(Information provided begins)

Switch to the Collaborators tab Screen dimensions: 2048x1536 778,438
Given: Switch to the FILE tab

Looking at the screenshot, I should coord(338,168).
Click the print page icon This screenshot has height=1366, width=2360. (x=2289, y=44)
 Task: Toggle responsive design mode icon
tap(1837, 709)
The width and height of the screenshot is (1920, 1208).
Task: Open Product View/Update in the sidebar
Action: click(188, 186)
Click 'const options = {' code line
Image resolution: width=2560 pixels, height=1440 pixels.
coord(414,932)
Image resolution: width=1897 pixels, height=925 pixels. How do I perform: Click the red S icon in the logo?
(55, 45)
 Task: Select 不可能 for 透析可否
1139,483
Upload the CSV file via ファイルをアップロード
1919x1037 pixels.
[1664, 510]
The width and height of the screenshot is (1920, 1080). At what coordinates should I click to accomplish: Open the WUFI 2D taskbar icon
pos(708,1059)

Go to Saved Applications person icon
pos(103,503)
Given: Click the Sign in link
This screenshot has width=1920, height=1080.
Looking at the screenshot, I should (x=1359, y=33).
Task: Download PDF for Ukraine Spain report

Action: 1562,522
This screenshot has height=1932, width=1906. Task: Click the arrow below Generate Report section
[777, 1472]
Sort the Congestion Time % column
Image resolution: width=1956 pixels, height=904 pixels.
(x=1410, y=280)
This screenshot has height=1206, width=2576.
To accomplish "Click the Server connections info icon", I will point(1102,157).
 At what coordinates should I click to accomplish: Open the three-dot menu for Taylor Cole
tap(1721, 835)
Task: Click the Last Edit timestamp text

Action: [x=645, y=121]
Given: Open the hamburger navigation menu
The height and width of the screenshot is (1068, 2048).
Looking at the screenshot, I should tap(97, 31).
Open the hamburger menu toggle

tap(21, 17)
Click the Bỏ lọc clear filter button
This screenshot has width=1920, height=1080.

(Information provided ends)

* [Requirement]
The answer must consist of all the entries, copied exactly.

* [Output of the task]
Switch to the Collaborators tab Screen dimensions: 2048x1536 778,438
Given: Switch to the FILE tab

Looking at the screenshot, I should coord(338,168).
Click the print page icon This screenshot has height=1366, width=2360. (x=2289, y=44)
 Task: Toggle responsive design mode icon
tap(1837, 709)
The width and height of the screenshot is (1920, 1208).
Task: Open Product View/Update in the sidebar
Action: click(188, 186)
Click 'const options = {' code line
Image resolution: width=2560 pixels, height=1440 pixels.
coord(414,932)
Image resolution: width=1897 pixels, height=925 pixels. How do I perform: Click the red S icon in the logo?
(55, 45)
 Task: Select 不可能 for 透析可否
1139,483
Upload the CSV file via ファイルをアップロード
1919x1037 pixels.
[1664, 510]
The width and height of the screenshot is (1920, 1080). At what coordinates should I click to accomplish: Open the WUFI 2D taskbar icon
pos(708,1059)

Go to Saved Applications person icon
pos(103,503)
Given: Click the Sign in link
This screenshot has width=1920, height=1080.
Looking at the screenshot, I should (x=1359, y=33).
Task: Download PDF for Ukraine Spain report

Action: 1562,522
This screenshot has height=1932, width=1906. Task: Click the arrow below Generate Report section
[777, 1472]
Sort the Congestion Time % column
Image resolution: width=1956 pixels, height=904 pixels.
(x=1410, y=280)
This screenshot has height=1206, width=2576.
To accomplish "Click the Server connections info icon", I will point(1102,157).
 At what coordinates should I click to accomplish: Open the three-dot menu for Taylor Cole
tap(1721, 835)
Task: Click the Last Edit timestamp text

Action: [x=645, y=121]
Given: Open the hamburger navigation menu
The height and width of the screenshot is (1068, 2048).
Looking at the screenshot, I should tap(97, 31).
Open the hamburger menu toggle

tap(21, 17)
Click the Bỏ lọc clear filter button
This screenshot has width=1920, height=1080.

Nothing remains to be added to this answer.